A vital new partnership which will see the University of South Australia, the University of Technology Sydney and key industry partners join forces to develop advanced diagnostic technologies to fight some of our most challenging diseases, is being launched in Sydney today.
The Integrated Device for End-User Analysis at Low Levels research hub (IDEAL), which has been supported by the Australian Research Council, will includes expert researchers in analytical chemistry, biosciences, nanoscience, laser physics and photonics, all dedicated to the development of easy-to-use devices for a range of health applications – from testing for drugs, right through to detecting cancers or toxins.
Director of UniSA’s Future Industries Institute, and deputy Director of the new research hub, Professor Emily Hilder says IDEAL has the potential to deliver world-beating technologies for a global market.
“What is fantastic about this new research hub is that it is harnessing the skills of some of the very best researchers in Australia, across a range of disciplines in science and engineering to deliver advanced diagnostic solutions for a wide range of uses,” Prof Hilder says.
“It proves the value of national partnerships between universities, industry and end-users in delivering new technologies and new business opportunities that Australia can take to the world.”
UTS Physicist and Director of IDEAL Professor Dayong Jin, says he is looking forward to the hub becoming a leader in transforming scientific research into industry-inspired technology developments that will benefit people everywhere.
“Already we have developed the technology to find a single cell and trace amount of a disease marker in a sample of blood or in a urine specimen,” Prof Jin says.
“Our innovative team of researchers, experts in physics, engineering and biology, are working on the next steps - tailoring our platform technologies, integrating them and aligning them with our industry partners’ needs.

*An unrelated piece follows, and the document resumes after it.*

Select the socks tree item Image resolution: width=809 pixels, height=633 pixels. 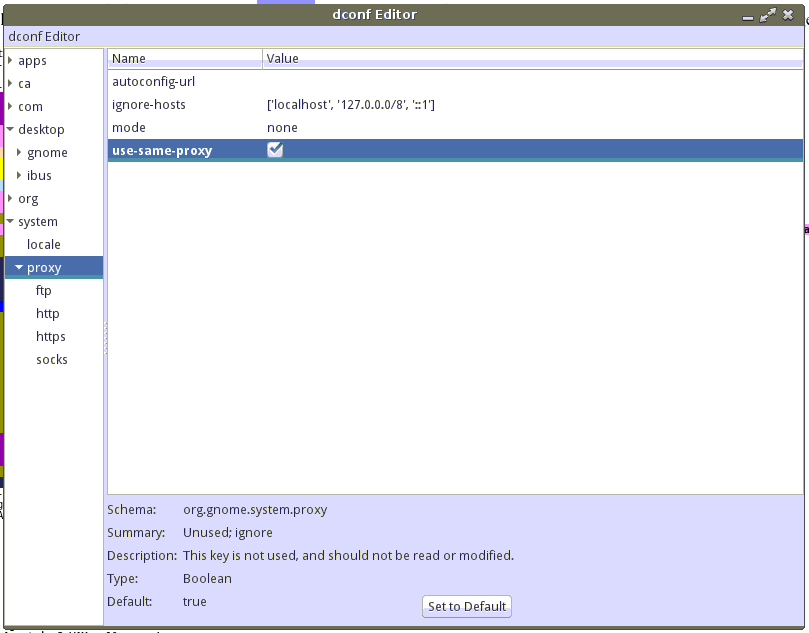52,360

“If an over-the-counter testing kit can confirm pregnancy in a matter of moments, why not do the same with cancer, or with performance-enhancing drugs, or a toxin like botulism? That’s our goal – to create the next generation of medical tests that are simple and easy to use.”
IDEAL industry partner Dr Brad Walsh, who is chief executive of immuno-oncology company Minomic, said his company’s involvement with the IDEAL research hub is an example of the powerful impact that can be achieved when industry and science join forces.
Minomic’s MiCheck device to screen for prostate cancer, which is undergoing clinical trials, will be further enhanced for sensitivity, selectivity and speed through a long-standing collaboration involving Dr Walsh, Professor Jin and UniSA Vice Chancellor: Research Professor Tanya Monro.
In 2015, the team won a Eureka Prize for their work creating nanocrystals to illuminate hidden diseased cells.